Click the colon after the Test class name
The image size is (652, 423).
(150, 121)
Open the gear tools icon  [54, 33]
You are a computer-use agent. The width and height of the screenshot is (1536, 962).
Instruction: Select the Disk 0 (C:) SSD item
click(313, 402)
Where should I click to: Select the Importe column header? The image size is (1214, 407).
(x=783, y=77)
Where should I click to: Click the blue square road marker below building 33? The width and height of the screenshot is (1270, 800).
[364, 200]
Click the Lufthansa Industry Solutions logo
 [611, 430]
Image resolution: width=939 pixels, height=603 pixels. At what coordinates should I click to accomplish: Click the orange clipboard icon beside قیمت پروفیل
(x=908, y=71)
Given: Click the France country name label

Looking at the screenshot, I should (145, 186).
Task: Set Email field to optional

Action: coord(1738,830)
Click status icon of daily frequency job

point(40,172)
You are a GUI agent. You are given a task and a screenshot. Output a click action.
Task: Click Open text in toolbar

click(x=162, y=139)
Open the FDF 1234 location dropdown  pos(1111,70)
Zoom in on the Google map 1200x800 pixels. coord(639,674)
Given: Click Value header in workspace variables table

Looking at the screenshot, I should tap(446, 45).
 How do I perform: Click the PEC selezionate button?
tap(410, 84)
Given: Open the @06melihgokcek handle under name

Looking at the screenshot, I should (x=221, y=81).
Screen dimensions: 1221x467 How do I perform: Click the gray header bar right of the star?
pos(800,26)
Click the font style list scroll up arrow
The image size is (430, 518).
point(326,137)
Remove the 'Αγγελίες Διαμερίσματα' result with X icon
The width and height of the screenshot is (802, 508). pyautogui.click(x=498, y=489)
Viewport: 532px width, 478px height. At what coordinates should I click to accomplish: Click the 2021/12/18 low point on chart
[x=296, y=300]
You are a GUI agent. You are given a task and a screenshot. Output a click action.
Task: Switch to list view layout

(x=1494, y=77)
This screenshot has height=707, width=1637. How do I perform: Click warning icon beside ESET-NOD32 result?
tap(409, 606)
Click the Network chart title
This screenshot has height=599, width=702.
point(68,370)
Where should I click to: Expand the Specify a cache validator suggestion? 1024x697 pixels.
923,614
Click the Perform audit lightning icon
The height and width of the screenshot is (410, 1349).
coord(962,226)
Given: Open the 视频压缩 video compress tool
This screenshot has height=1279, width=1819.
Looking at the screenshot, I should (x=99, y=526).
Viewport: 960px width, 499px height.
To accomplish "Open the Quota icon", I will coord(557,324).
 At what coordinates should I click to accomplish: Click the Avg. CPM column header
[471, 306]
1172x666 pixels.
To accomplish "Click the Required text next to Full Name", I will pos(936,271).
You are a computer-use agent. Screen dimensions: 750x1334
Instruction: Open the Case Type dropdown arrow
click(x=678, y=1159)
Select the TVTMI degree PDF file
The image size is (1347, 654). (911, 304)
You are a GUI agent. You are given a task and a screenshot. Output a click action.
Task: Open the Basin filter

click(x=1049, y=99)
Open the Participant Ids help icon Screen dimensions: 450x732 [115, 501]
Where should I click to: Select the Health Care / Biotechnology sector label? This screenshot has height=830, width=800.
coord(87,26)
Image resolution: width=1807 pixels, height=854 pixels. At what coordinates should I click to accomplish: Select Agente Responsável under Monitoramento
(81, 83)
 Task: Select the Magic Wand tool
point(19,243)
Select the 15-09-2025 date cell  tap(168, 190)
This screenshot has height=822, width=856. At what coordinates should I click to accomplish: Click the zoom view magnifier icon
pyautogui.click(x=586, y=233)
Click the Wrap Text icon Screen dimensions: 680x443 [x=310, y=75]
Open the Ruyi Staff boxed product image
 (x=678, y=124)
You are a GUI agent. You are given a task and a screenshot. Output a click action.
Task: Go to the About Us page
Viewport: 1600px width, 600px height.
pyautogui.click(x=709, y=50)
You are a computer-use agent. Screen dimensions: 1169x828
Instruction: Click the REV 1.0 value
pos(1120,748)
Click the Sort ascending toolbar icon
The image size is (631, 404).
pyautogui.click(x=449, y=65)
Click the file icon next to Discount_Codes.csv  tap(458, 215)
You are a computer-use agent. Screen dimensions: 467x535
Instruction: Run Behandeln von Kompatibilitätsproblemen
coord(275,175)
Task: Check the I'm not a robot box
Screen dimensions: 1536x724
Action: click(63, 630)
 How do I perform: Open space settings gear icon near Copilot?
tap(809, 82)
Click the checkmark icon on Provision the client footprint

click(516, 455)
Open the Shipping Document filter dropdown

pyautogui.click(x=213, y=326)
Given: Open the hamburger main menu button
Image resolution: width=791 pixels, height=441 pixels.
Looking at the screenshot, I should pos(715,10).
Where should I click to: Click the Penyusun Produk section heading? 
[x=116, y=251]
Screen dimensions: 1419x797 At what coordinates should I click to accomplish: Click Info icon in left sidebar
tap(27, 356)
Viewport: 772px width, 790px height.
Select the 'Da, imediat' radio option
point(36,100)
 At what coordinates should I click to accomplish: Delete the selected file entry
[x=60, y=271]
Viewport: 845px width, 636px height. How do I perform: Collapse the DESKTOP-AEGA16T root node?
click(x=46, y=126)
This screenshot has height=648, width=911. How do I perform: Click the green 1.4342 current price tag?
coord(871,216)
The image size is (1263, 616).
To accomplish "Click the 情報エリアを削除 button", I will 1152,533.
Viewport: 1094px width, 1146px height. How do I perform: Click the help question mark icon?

#### [Exercise]
Begin at the line containing "Screen dimensions: 1419x797" and reproduce each line through the end of the records above.

#### [Your response]
Screen dimensions: 1419x797 At what coordinates should I click to accomplish: Click Info icon in left sidebar
tap(27, 356)
Viewport: 772px width, 790px height.
Select the 'Da, imediat' radio option
point(36,100)
 At what coordinates should I click to accomplish: Delete the selected file entry
[x=60, y=271]
Viewport: 845px width, 636px height. How do I perform: Collapse the DESKTOP-AEGA16T root node?
click(x=46, y=126)
This screenshot has height=648, width=911. How do I perform: Click the green 1.4342 current price tag?
coord(871,216)
The image size is (1263, 616).
To accomplish "Click the 情報エリアを削除 button", I will 1152,533.
Viewport: 1094px width, 1146px height. How do I perform: Click the help question mark icon?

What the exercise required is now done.